Die Probleme des Präsidenten sind mit dem Abklingen des Truckerstreiks nicht beendet. Nun drohen Brasiliens Ölarbeiter mit einem 72-stündigen Warnstreik. Sie fordern nicht nur Preissenkungen für Benzin und Kochgas, sondern auch die Abkehr von sämtlichen Privatisierungsplänen des Mineralölkonzerns Petrobras.
Der Konzern ist durch den Streik und Temers Zusage, die Dieselpreise wieder zu kontrollieren, schwer angeschlagen. Seit Beginn des Streiks verlor Petrobras ein Drittel seines Marktwertes, umgerechnet rund 30 Milliarden Euros.
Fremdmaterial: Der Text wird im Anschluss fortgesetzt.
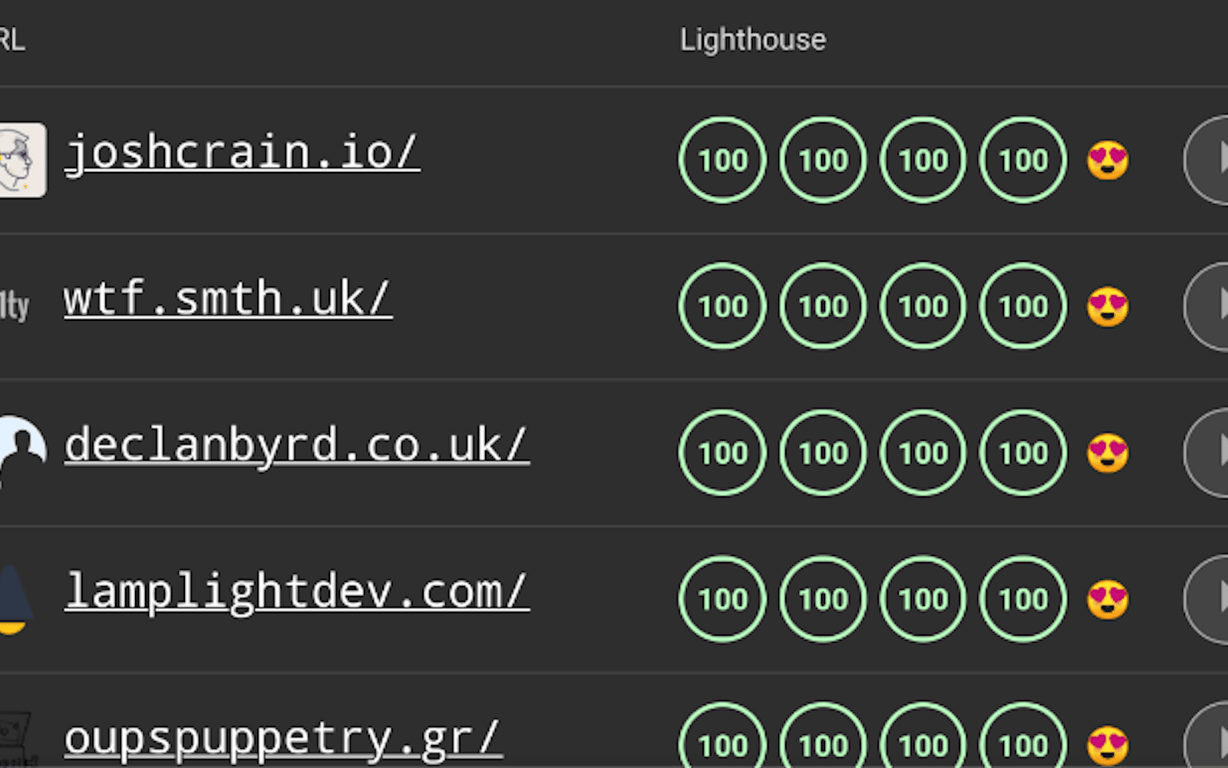Viewport: 1228px width, 768px height.
Task: Click the Lighthouse column header
Action: pos(753,40)
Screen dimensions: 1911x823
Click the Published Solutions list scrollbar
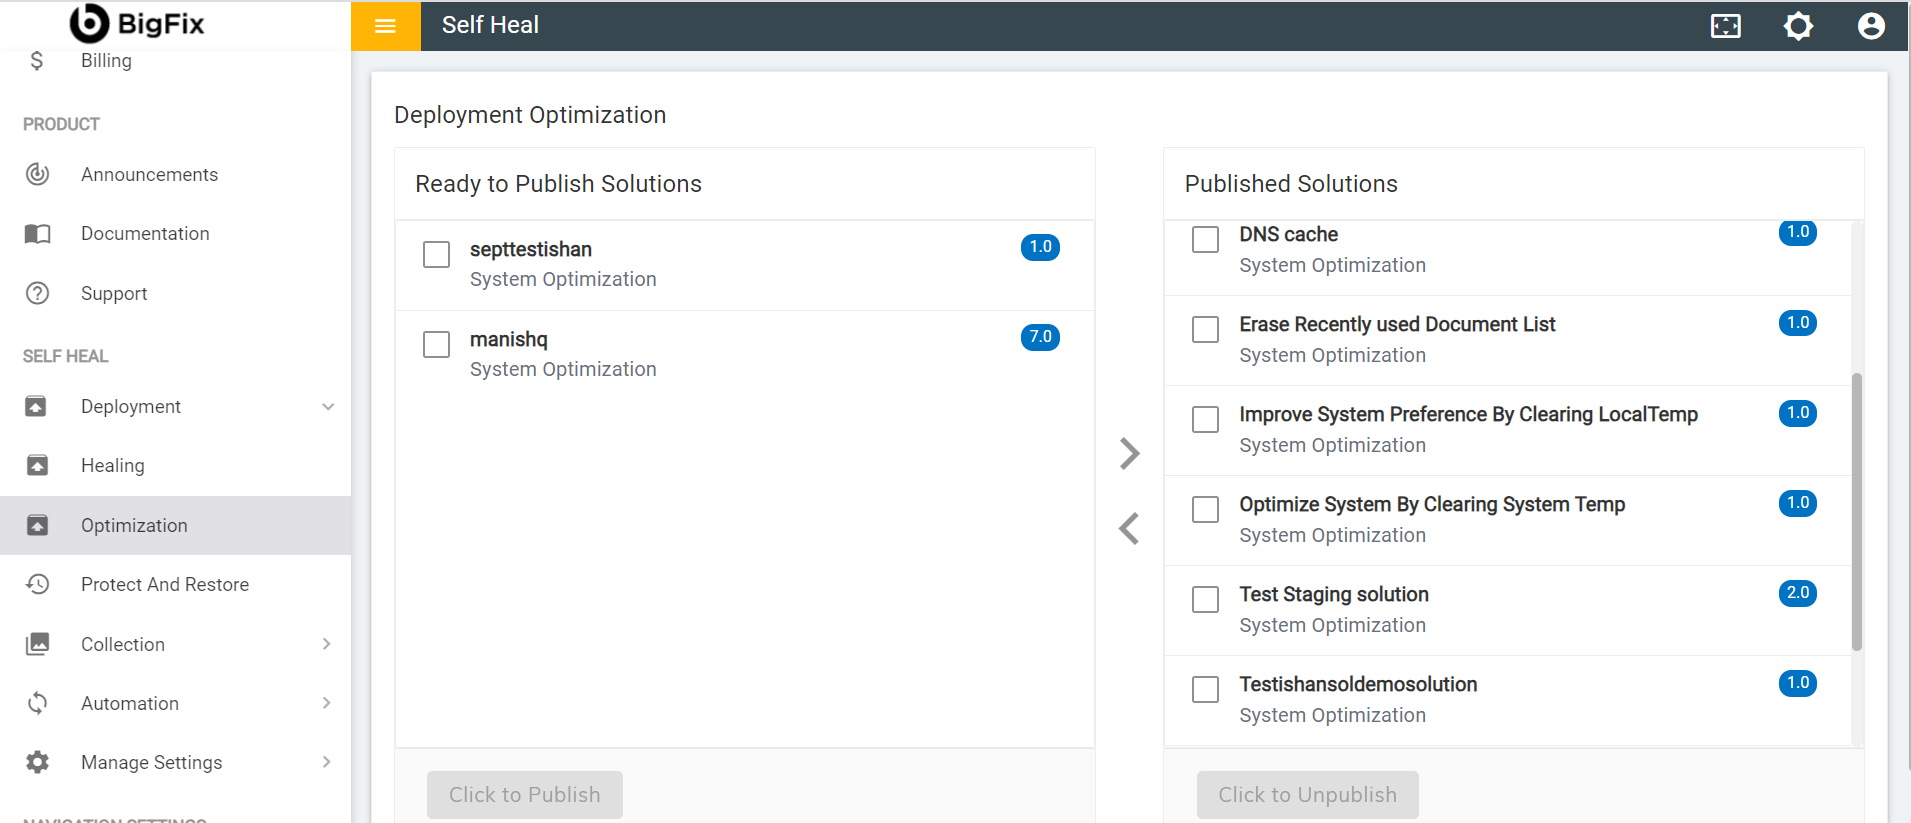(x=1856, y=510)
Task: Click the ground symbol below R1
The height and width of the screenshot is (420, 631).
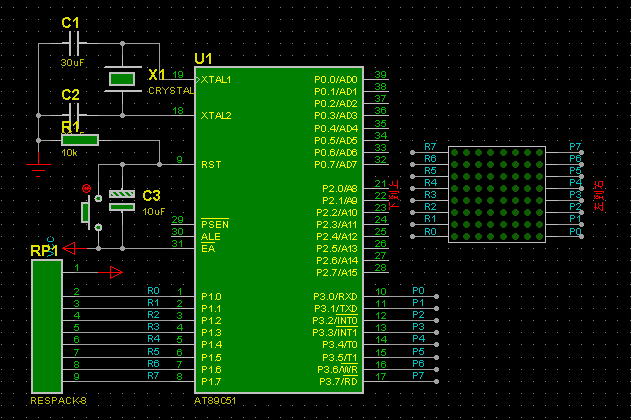Action: coord(39,166)
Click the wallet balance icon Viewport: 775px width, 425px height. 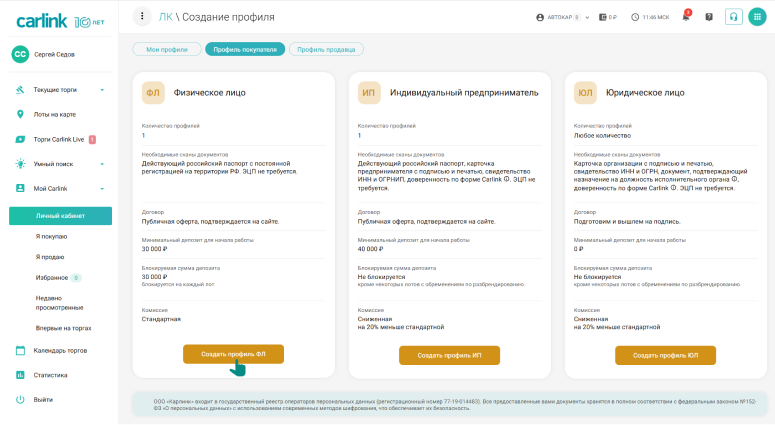click(603, 17)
Auch die brasilianische Börse in São Paulo wurde dadurch nach einem monatelangen Höhenflug nach unten gezogen.
Regierung Temer isoliert
Die Reform der Petrobras galt nach demKorruptionsskandal "Lava Jato", der zur Amtsenthebung von Ex-Präsidentin Dilma Rousseff führte, als einer der wenigen Erfolge der Regierung Temer. Nun droht auch dieser zu zerfallen. Griffe der Präsident nun auch noch in die Preisgestaltung bei den Mautgebühren ein, würde er auch hier private Investoren verschrecken. Dabei braucht Brasilien angesichts leerer Staatskassen unbedingt privates Kapital für die Sanierung der maroden Infrastruktur.
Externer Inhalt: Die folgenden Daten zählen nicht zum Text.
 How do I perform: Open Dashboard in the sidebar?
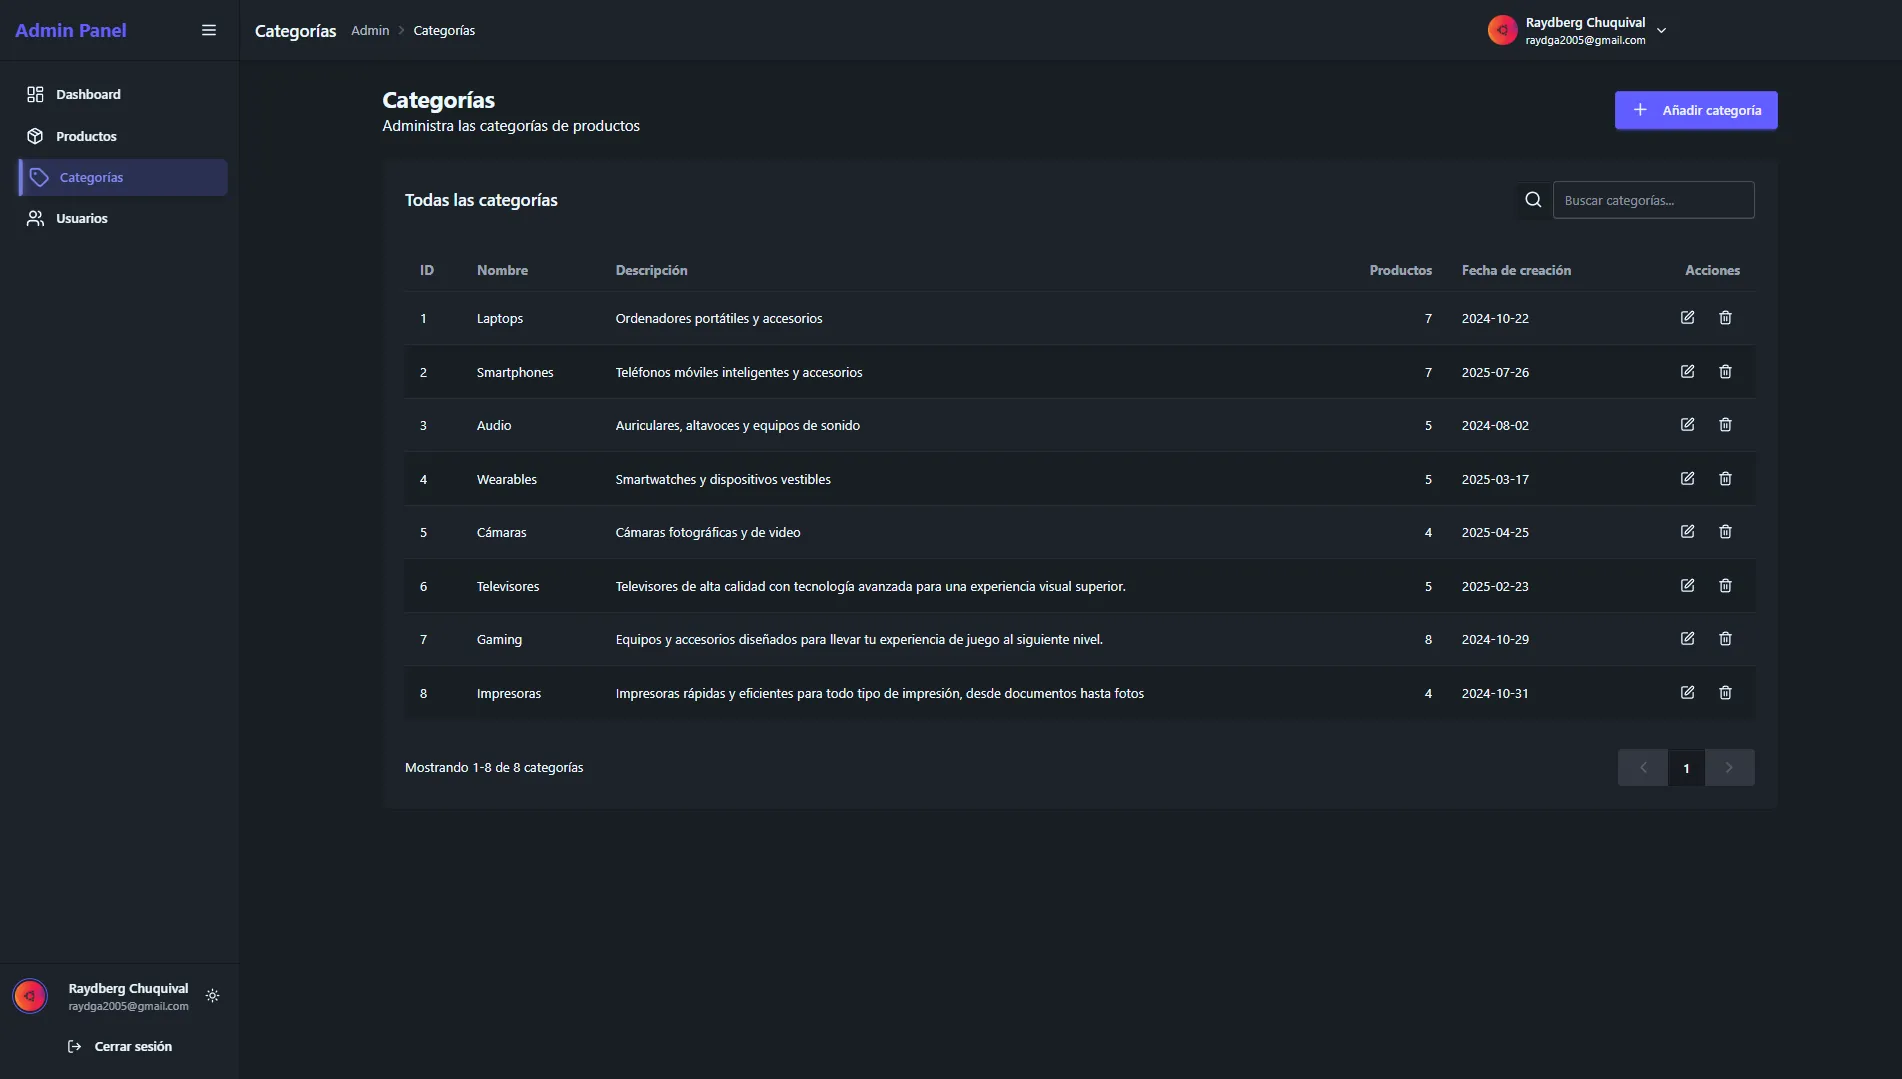(x=88, y=94)
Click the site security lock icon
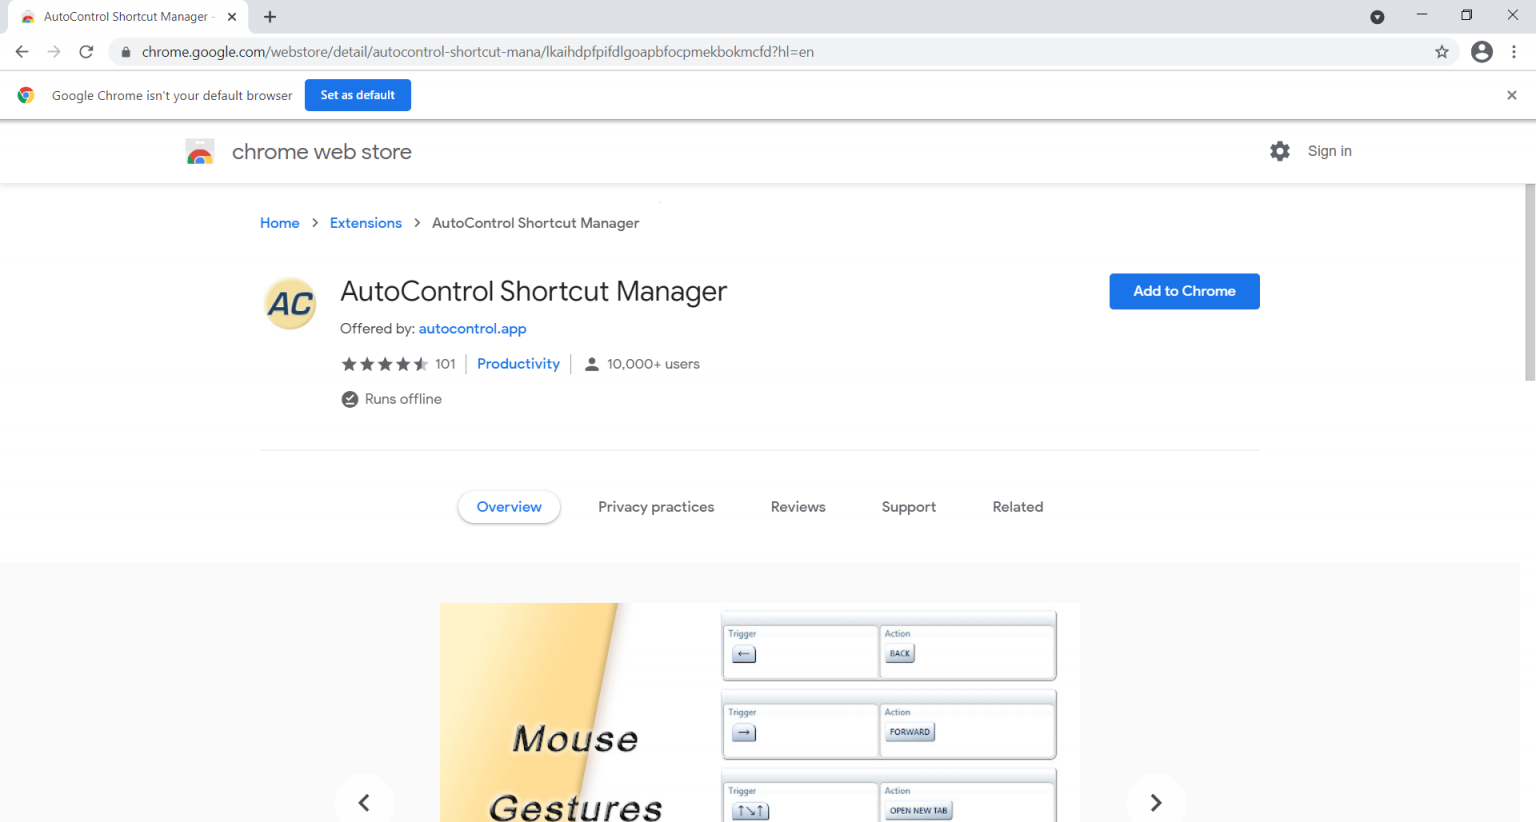This screenshot has width=1536, height=822. [125, 51]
Temer ist derweil politisch vollkommen isoliert, seine Basis im Kongress zerfällt zusehends. Vier Monate vor den Präsidentschaftswahlen im Oktober gehen auch einstige Verbündete wie Parlamentspräsident Rodrigo Maia auf Distanz. Maia kündigte an, dass er die von der Regierung geplanten Steuererhöhungen nicht mittragen werde. Diese sollen die durch die Zusagen an die Trucker in den Staatshaushalt gerissenen Löcher stopfen. Sollten die von der Regierung gemachten Zusagen jedoch nicht vom Kongress umgesetzt werden, droht erneut Chaos.